People with Krabbe disease have a deficiency of galactosylceramidase production, which results in extensive degeneration of the myelin sheaths surrounding nerves in the brain.
Without this myelin protection, cells in the brain will degenerate, and the body’s nervous system won’t work properly.
About 85 to 90 percent of Krabbe disease cases begin in infancy (onset by age 6 months), but it can also develop later in life.
There’s currently no cure for Krabbe disease, and most infants with this disease will die before age 2.
Krabbe disease is also known by the following names:
- galactocerebrosidase (GALC) deficiency
- galactocerebroside beta-galactosidase deficiency
- galactosylceramidase deficiency
- galactosylceramide lipidosis
- globoid cell leukoencephalopathy
- Krabbe’s disease
- leukodystrophy, globoid cell
- sphingolipidosis, Krabbe’s type
The symptoms and severity of Krabbe disease vary.
In general, the earlier the age of onset of Krabbe disease, the faster the disease will progress. People who develop Krabbe disease later in life may have less severe symptoms than infants who get the disease.
Early onset Krabbe disease
Infants with the disease may experience:
- excessive irritability
- difficulty swallowing
- unexplained fevers
- partial unconsciousness.
They may also be hypersensitive to sounds and therefore easily startled.
Problems with the limbs may also surface, including spastic contractions in the lower extremities and seizures. The legs are sometimes rigidly extended at the hip and knee. The ankles, toes, and fingers may be flexed.
Blindness and slow mental and physical development may also occur, as well as peripheral neuropathy. Peripheral neuropathy is a condition characterized by:
- muscle weakness
- burning or tingling sensations
Late onset Krabbe disease
Symptoms of late onset Krabbe disease in older children and adolescents include:
- lack of control of voluntary movements
- progressive vision loss
- progressive rigidity of muscles in the legs
Krabbe disease is caused by a genetic mutation — a permanent change in the DNA sequence that makes up a certain gene. The mutation affects the product that the gene codes for.
The gene for Krabbe disease can be found on chromosome 14. A child needs to inherit the abnormal gene from both parents to develop the disease. The abnormal gene results in a shortage of an important enzyme that your body needs called galactosylceramidase (GALC).
However, late onset cases have a slightly different gene mutation.
GALC is an enzyme that breaks down galactosylceremide and psychosine molecules in the brain. Krabbe disease patients can have psychosine levels that are 100 times higher than those who don’t have the disease.
Krabbe disease is very rare. It affects about 1 in every 100,000 people in the United States and occurs most frequently in people of Scandinavian descent. Men are affected as often as women.
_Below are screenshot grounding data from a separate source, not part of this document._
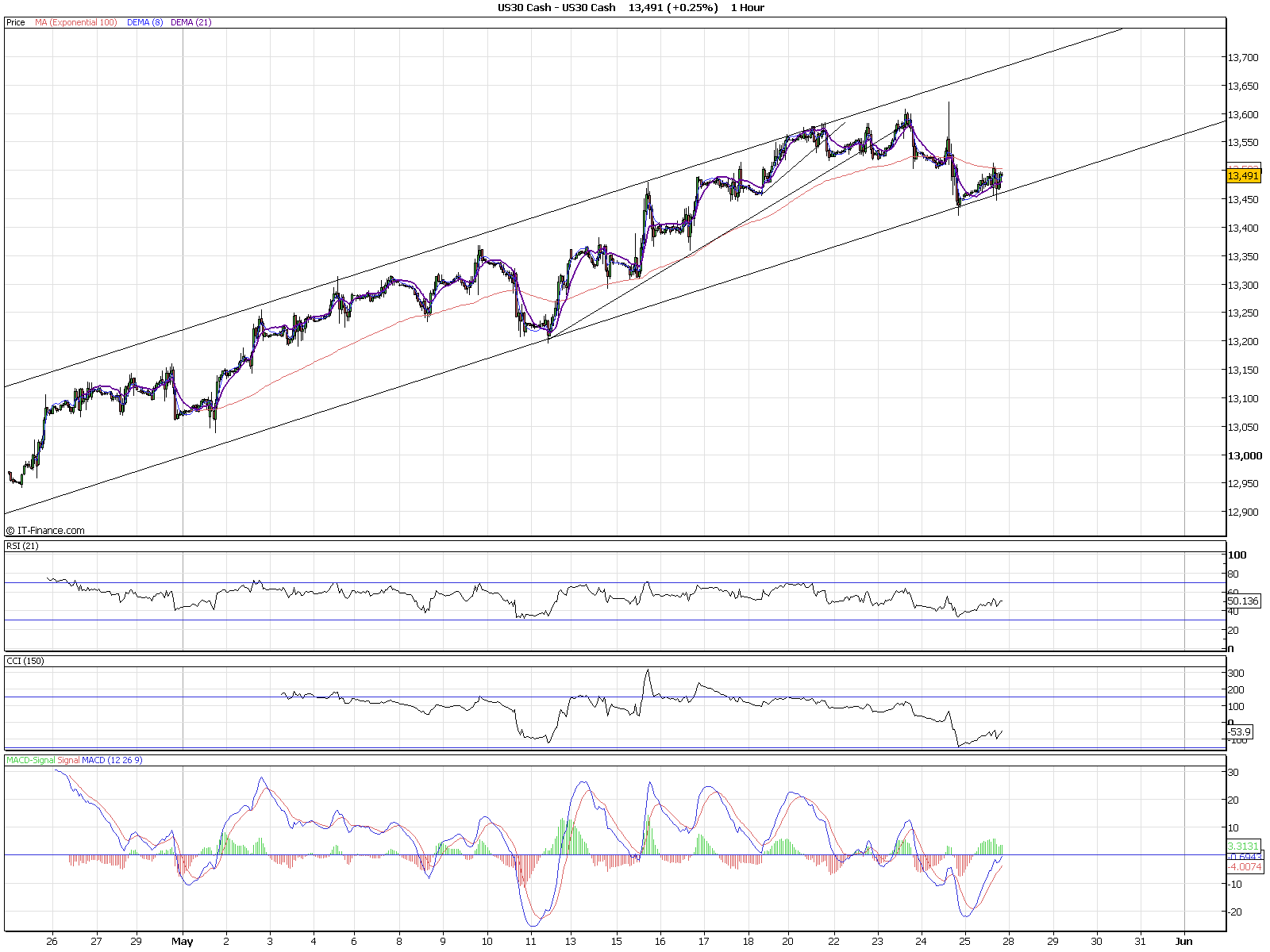1270x952 pixels.
Task: Click the red -4.0074 signal value
Action: pos(1245,866)
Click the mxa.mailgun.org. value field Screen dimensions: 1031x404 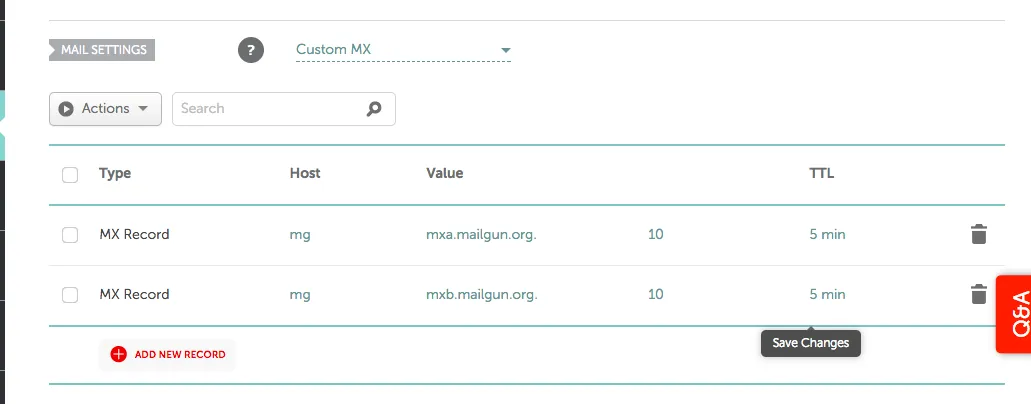coord(481,235)
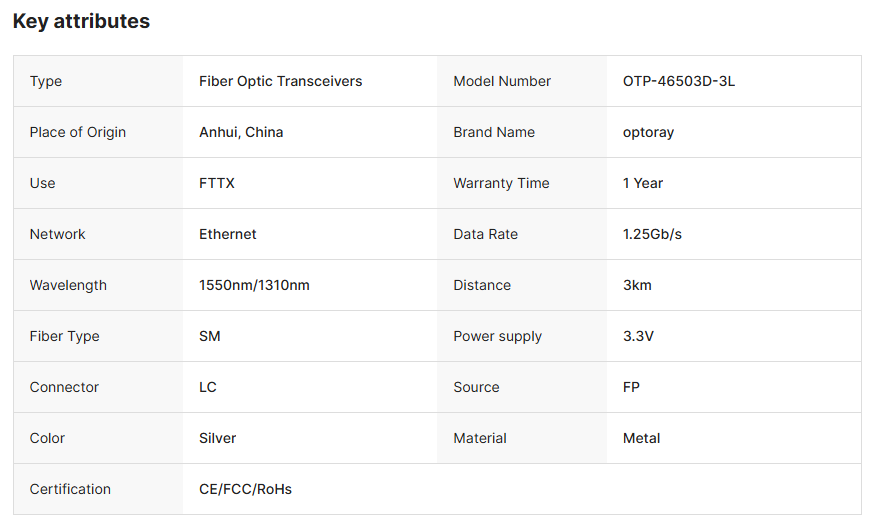Image resolution: width=895 pixels, height=515 pixels.
Task: Click the Silver color value
Action: click(217, 438)
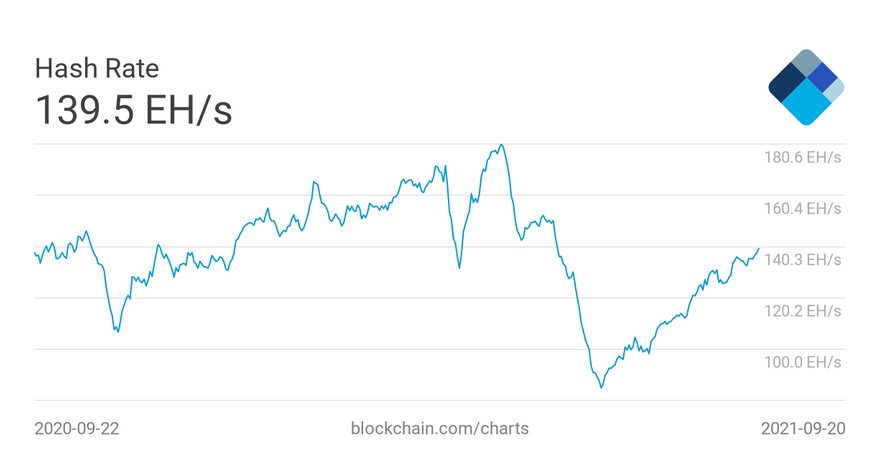Click the 2021-09-20 end date label
This screenshot has width=876, height=453.
pyautogui.click(x=803, y=428)
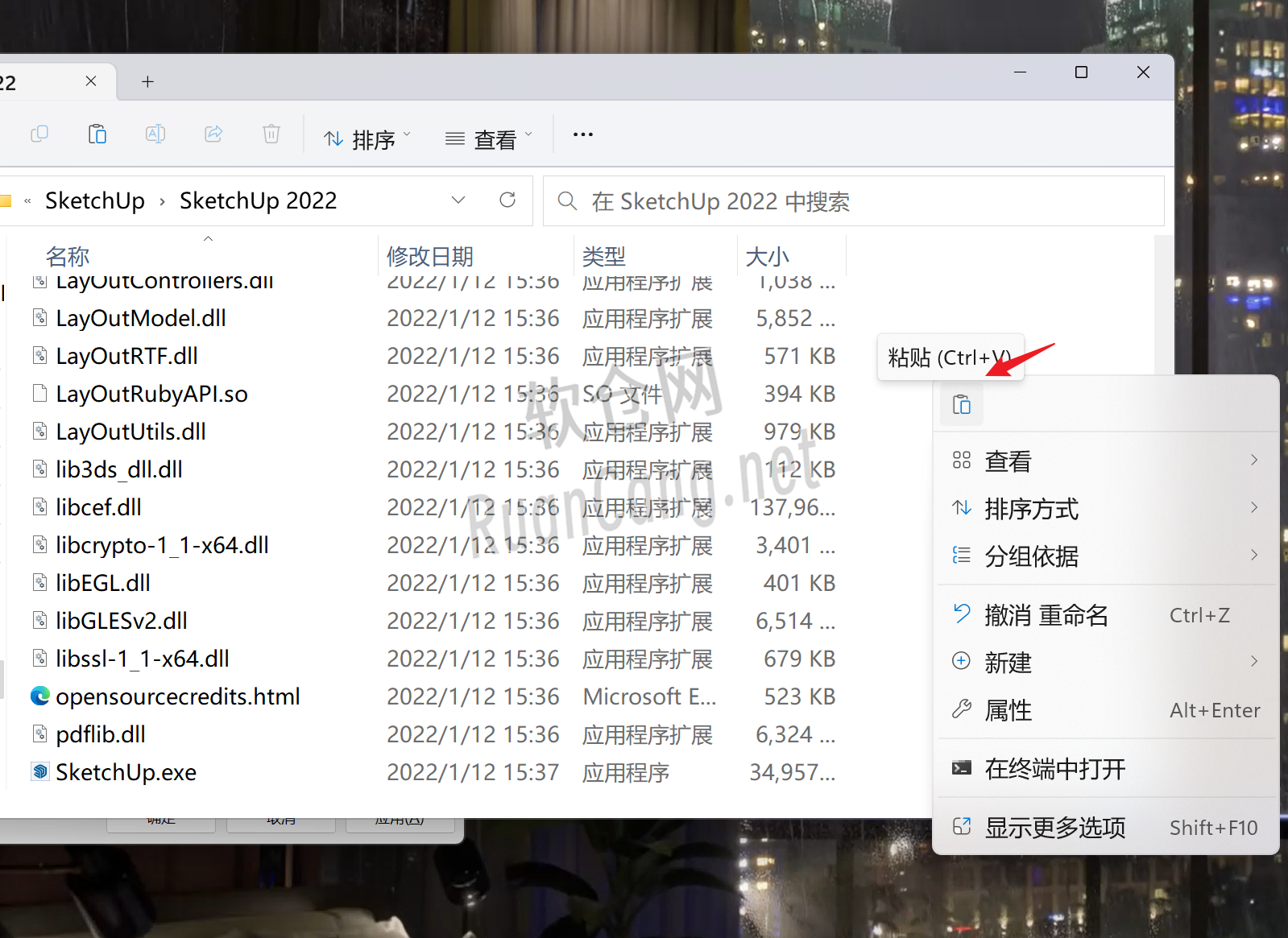Expand the address bar history chevron
The height and width of the screenshot is (938, 1288).
tap(458, 200)
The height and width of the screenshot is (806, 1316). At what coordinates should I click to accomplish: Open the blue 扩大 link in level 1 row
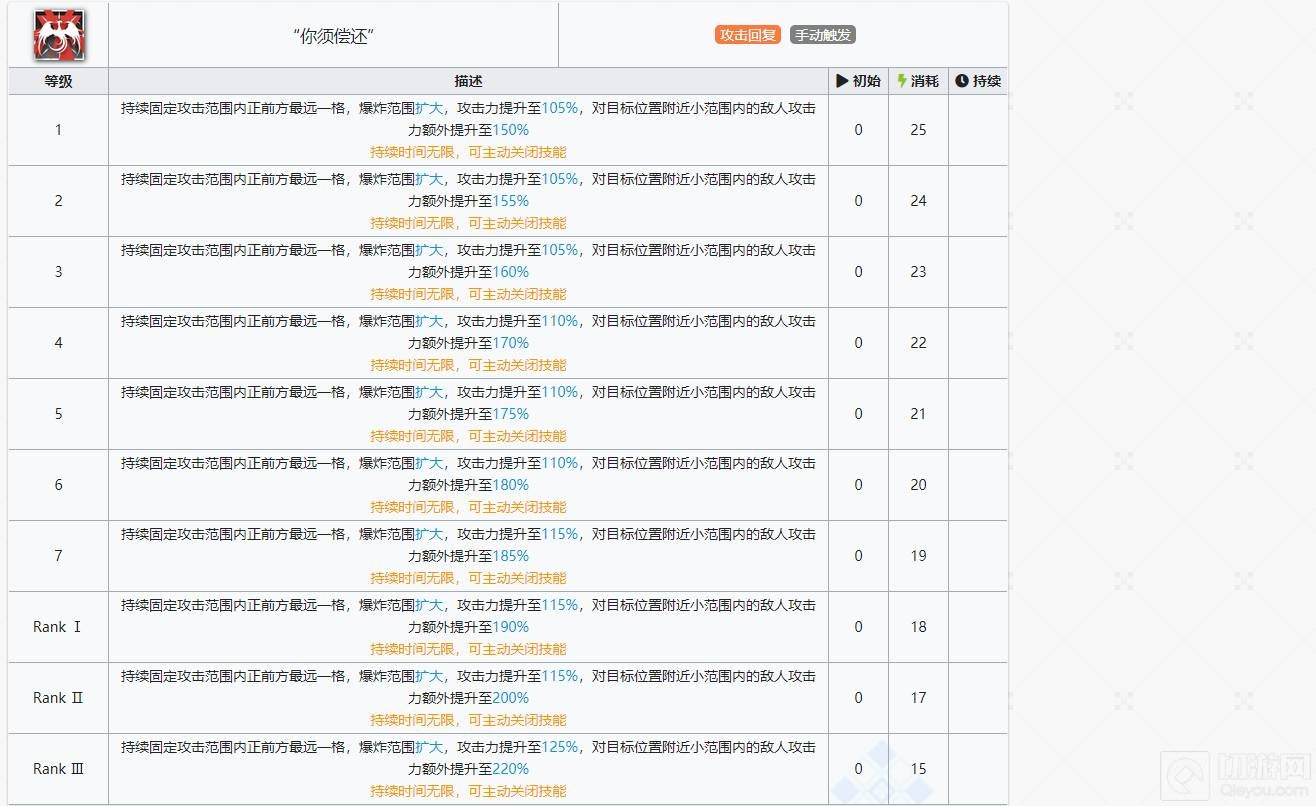point(429,108)
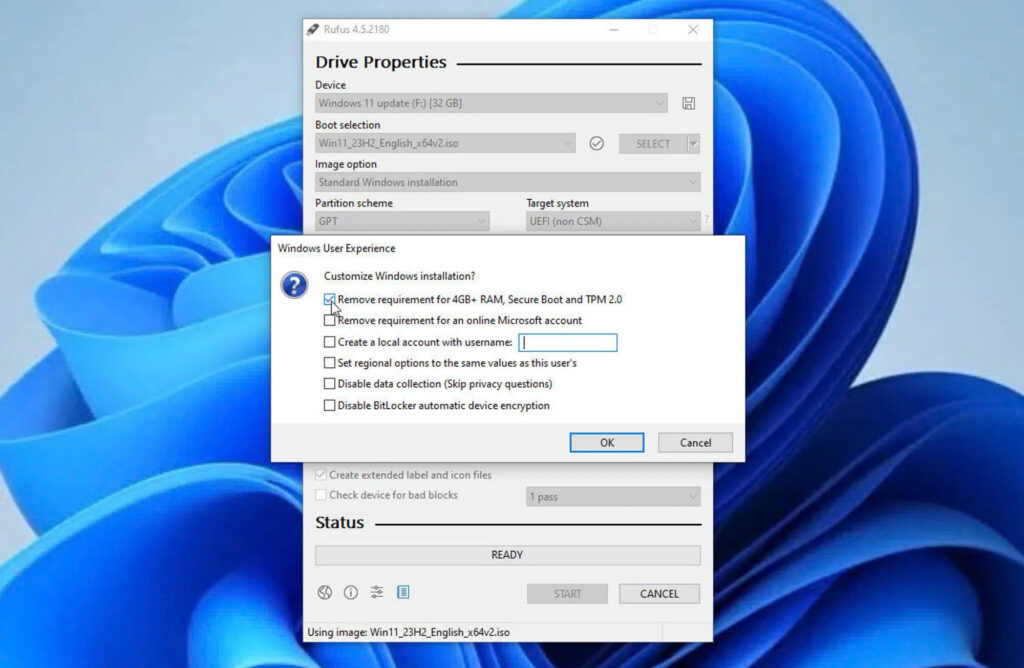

A child has a one in four chance of inheriting two copies of the defective gene and therefore developing the disorder if both parents have the defective gene.
Your doctor will conduct a physical exam to look for symptoms. The doctor will take a sample of blood or skin tissue biopsy and send it to a laboratory for analysis.
The laboratory can test for GALC enzyme activity in the sample. If GALC activity levels are very low, the child may have Krabbe disease. The following tests may also be performed to confirm a diagnosis:
- Imaging scans (MRI). A doctor can use an MRI of the brain to look for abnormalities, which will show diffuse demyelination in children with this disease.
- Nerve conduction studies. These studies measure the speed at which electrical impulses are sent through the nervous system
- Eye examination. This examination looks for signs of damage to the optic nerve.
- Genetic testing. Genetic testing can detect the genetic defect that causes Krabbe disease.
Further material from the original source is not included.